As well, if a member of the laity or otherwise would like to study their own scripture, it’s certainly not like walking into a Christian church or Muslim mosque and inquiring about the teaching. The usual thing here in S.E. Asia is to treat the individual like they are a suspect in a criminal investigation.
Why do you want to study this? Do you have a reletive or any relatives that are monks? Have you studied the teaching before?
If It would seem as if you’ve passed the inquiry, you’ll be asked to sit somewhere, and wait for the special monk to come with the special key, to open the special Pali Canon book cabinet…whenever that may or may not eventually be. If anyone should doubt me, try it sometime. If there are exceptions to any of this, it would have to be incredibly rare.
Why exactly is it then that the very core of the Buddhist teaching that instructs us to engage in an investigative procedure, to keep an open mind that will not allow the relic of a cultural excuse to stand in the way of the obtaining of spiritual knowledge, now has succumbed to the very prejudice that has been specifically taught against in the teaching itself?
I believe that if one gives any serious study to the Pali Canon, one will find that the overwhelming theme is one that encourages the practitioner to develop their natural potential for a heightened state of personal awareness. Collectively this becomes a heightened state of social awareness, which in turn naturally becomes a perceived threat to authority.
Social empowerment has never been high on the list of those who weld such privileged authority, and accordingly adherence to a different understanding that is more pliable and advantageous to authority will undoubtedly be encouraged at every opportunity.
Notes and References
All websites here have been linked and archived for your research convenience.
- https://en.wikipedia.org/wiki/Dhammayuttika_Nikaya OR http://www.webcitation.org/6zlB0ee2k
- http://www.accesstoinsight.org/lib/authors/soma/wheel008.html OR http://www.webcitation.org/6zlAt8t3c
- Sanghadisesa: Precept 2. Should any bhikkhu, overcome by lust, with altered mind, engage in bodily contact with a woman, or in holding her hand, holding a lock of her hair, or caressing any of her limbs, it entails initial and subsequent meetings of the Community.
- D.N. 16
- http://www.accesstoinsight.org/lib/authors/ariyesako/layguide.html OR http://www.webcitation.org/6zlAWtQQX
3 thoughts on “False Austerity and The Buddhist Monk”
Very interesting. 🌵
If I come into existence with the Buddha nature, meditation should directly, intuitively lead to an enlightened understanding of the path of life as it is to be lived. No complex scriptural prescriptions. No enmeshment in conceptual delusions. No historical rational inquiries. Directly to No Mind.

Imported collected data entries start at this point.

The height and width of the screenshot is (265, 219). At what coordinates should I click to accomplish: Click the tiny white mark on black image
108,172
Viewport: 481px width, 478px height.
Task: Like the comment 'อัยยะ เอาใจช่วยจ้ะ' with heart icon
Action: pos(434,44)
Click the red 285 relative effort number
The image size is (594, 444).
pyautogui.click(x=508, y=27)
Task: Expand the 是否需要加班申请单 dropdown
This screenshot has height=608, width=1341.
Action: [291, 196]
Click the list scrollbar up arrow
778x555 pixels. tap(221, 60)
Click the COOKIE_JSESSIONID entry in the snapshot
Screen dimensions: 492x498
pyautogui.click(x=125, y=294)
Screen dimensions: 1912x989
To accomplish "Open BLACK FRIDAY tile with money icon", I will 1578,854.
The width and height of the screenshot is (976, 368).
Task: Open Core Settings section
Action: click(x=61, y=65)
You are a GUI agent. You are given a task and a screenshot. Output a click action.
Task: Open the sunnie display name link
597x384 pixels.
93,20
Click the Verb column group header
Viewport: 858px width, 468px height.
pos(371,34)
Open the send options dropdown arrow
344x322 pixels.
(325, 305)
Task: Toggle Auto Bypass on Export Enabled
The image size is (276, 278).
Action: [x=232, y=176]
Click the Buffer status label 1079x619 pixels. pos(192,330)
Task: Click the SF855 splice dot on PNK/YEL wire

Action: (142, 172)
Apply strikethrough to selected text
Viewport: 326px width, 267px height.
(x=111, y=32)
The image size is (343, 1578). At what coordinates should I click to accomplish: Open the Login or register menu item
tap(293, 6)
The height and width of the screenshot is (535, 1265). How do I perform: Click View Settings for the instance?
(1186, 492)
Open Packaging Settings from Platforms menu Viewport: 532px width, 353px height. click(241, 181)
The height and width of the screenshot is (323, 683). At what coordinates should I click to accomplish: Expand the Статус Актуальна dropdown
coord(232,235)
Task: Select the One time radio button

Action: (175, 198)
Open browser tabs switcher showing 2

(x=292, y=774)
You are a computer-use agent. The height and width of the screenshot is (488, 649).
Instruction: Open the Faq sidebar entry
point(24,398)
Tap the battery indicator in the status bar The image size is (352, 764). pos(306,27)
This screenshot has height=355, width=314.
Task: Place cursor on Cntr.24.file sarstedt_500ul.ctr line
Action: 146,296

What may be a “conceptual delusion” for one may not be so for another.
You needed to use a few “concepts” to write that, didn’t you?
For some, the roadmap and vehicle are two different things that complement each other, and for others they are the same. We all don’t come from the same cookie cutter as human beings, we might have had different experiences and may have acclimated them differently to the reality of our world.
Scriptural prescriptions aren’t complex for all of us…
I respect all paths of the teaching.